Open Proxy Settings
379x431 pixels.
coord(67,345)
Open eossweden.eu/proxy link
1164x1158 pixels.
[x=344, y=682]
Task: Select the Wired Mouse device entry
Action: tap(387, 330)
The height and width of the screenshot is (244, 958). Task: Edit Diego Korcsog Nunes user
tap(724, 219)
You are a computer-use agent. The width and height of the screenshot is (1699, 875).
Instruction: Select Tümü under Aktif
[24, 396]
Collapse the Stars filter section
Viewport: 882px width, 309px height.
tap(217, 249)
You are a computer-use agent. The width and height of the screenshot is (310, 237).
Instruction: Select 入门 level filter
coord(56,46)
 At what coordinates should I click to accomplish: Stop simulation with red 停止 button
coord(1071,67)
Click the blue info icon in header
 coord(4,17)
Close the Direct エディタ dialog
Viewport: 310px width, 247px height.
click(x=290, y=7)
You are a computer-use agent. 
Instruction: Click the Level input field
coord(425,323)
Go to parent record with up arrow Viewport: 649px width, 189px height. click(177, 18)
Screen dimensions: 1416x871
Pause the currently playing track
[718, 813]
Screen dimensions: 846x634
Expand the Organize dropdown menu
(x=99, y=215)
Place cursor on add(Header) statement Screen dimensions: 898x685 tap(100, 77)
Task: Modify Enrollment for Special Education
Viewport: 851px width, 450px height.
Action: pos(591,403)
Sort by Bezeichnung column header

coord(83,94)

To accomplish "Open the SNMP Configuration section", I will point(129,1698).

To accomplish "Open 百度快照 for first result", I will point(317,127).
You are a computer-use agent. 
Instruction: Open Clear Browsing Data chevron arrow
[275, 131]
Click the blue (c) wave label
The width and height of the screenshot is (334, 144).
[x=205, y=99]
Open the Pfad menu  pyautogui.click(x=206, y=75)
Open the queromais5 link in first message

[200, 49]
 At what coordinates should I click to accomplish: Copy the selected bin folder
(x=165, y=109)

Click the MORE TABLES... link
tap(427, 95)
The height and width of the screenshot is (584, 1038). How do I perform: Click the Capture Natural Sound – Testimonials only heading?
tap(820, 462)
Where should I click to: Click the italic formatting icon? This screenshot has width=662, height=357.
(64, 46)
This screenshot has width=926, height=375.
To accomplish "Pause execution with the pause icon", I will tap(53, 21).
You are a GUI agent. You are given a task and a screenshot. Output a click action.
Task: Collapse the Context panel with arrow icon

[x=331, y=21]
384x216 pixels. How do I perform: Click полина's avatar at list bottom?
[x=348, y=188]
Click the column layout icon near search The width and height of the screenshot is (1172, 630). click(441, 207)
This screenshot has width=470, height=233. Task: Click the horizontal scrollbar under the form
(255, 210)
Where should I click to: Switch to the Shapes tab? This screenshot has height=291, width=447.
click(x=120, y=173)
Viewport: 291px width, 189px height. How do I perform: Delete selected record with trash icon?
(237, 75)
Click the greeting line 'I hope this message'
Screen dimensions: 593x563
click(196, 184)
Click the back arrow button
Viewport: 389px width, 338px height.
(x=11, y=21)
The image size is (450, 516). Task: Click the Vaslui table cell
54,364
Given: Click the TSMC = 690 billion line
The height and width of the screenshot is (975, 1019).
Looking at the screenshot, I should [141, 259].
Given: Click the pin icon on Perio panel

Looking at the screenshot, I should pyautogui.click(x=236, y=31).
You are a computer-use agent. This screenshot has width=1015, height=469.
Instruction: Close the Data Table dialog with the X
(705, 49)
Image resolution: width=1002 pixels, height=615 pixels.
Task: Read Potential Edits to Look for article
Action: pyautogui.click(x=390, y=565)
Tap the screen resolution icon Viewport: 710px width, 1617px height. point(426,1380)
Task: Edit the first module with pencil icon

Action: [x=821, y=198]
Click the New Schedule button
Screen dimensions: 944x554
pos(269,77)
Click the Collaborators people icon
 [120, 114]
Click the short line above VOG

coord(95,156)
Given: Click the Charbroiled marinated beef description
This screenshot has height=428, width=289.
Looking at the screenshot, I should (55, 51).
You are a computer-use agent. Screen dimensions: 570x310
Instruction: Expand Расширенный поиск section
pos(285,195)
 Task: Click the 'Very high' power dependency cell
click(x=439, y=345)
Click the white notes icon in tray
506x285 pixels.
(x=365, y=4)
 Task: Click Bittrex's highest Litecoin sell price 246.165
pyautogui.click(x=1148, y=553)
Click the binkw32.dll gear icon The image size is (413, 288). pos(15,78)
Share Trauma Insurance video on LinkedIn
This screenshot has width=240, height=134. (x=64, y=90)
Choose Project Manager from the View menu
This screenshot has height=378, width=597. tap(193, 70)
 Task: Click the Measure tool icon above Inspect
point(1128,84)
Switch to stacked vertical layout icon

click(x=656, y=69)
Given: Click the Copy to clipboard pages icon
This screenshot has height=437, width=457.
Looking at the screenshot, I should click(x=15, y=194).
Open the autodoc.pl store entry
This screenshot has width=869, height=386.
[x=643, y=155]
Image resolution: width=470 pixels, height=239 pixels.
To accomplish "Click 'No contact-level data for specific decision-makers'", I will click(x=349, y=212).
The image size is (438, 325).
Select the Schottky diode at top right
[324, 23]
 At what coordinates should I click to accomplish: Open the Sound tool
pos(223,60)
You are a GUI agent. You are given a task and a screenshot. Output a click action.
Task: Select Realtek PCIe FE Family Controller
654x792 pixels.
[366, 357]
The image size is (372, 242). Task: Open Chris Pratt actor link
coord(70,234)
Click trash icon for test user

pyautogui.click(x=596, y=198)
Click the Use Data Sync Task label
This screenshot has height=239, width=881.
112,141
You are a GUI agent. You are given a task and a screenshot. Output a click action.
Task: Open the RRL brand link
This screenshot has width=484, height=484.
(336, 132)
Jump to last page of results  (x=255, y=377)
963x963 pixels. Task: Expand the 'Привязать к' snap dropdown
______
Copy, exactly and only, the lines above that begin with the one containing "You are a computer-use agent. Screen" and finish with the one containing "Image resolution: width=470".

OUTPUT OF THE EXERCISE:
You are a computer-use agent. Screen dimensions: 570x310
Instruction: Expand Расширенный поиск section
pos(285,195)
 Task: Click the 'Very high' power dependency cell
click(x=439, y=345)
Click the white notes icon in tray
506x285 pixels.
(x=365, y=4)
 Task: Click Bittrex's highest Litecoin sell price 246.165
pyautogui.click(x=1148, y=553)
Click the binkw32.dll gear icon The image size is (413, 288). pos(15,78)
Share Trauma Insurance video on LinkedIn
This screenshot has width=240, height=134. (x=64, y=90)
Choose Project Manager from the View menu
This screenshot has height=378, width=597. tap(193, 70)
 Task: Click the Measure tool icon above Inspect
point(1128,84)
Switch to stacked vertical layout icon

click(x=656, y=69)
Given: Click the Copy to clipboard pages icon
This screenshot has height=437, width=457.
Looking at the screenshot, I should click(x=15, y=194).
Open the autodoc.pl store entry
This screenshot has width=869, height=386.
[x=643, y=155]
Image resolution: width=470 pixels, height=239 pixels.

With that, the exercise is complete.